Thu, Jun 20, 2013 at 03:59 PM
University of Washington neuroscientist Todd Richards, involved in the study, demonstrates the new fiber-optic pen inside an fMRI. (Photo: University of Washington Center on Human Development and Disability)
A new fiber-optic pen may help reveal the unique brain patterns in people with writing and reading disabilities, such as dyslexia.
Engineers at the University of Washington created the device by hollowing out a ballpoint pen and sticking two optical fibers through the center. One fiber emits light onto a writing pad that is customized with a continuous color gradient, while the second fiber transmits the light back to a color sensor in a nearby computer. By identifying changes in color as the pen moves across the pad, the computer records the path of the pen in a real-time movie.
"We need an absolute measure of where they are," said Frederick Reitz, an engineer involved in the project. "So we couldn't just use a checkerboard to determine relative motions. We really need to know where on the pad they put the pen down."

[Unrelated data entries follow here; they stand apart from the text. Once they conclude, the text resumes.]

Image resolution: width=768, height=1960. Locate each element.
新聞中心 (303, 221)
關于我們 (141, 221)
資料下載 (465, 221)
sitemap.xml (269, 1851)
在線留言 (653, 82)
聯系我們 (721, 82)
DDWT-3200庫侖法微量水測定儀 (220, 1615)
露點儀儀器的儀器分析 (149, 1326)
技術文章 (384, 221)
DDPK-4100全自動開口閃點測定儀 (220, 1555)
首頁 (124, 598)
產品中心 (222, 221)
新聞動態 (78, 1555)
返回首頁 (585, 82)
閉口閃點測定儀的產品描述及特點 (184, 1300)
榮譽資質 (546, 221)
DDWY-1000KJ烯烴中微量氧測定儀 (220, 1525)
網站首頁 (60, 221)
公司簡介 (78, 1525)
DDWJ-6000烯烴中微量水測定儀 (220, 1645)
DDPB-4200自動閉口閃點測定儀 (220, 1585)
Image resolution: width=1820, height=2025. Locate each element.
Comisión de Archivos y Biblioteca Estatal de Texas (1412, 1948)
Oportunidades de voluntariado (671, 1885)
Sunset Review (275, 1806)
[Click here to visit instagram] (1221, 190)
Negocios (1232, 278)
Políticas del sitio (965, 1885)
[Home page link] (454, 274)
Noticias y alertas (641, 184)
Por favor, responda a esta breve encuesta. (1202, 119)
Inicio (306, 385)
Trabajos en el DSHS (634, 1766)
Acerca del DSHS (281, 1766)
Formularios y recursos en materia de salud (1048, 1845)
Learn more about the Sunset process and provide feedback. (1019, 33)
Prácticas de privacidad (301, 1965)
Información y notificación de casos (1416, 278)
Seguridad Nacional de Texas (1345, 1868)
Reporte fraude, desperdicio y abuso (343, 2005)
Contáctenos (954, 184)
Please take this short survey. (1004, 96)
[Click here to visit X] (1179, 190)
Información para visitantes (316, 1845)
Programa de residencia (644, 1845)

The group designed the pen to be used within a brain-scanning fMRI machine, which allows them to track brain patterns as a person writes. Functional magnetic resonance imaging, or fMRI, reveals blood flow, a measure of brain activity. By analyzing the brain scans alongside the computer-generated record of the pen's path, the team hopes to identify regions of the brain associated with specific symptoms of writing disabilities. The pen may also be useful in examining brain patterns of patients with motor-impairing diseases, such as Parkinson's disease or multiple sclerosis.
Other similar devices already exist, including an fMRI-compatible touch-screen tablet, but this new pen is the easiest and cheapest to make, topping out at about $100.
"Any hobbyist could put [the pen] together," Reitz told LiveScience. "The software took a bit to figure out, but it is publicly available now — so that hurdle is hurdled."
The team is working to increase the speed of their fiber-optics, and plans to test an improved model within the next several months.
The research, which was detailed in the April issue of the journal Sensors, was presented at the Organization for Human Brain Mapping's annual meeting in Seattle on June 18. The National Institutes of Health funded the optical-pen project.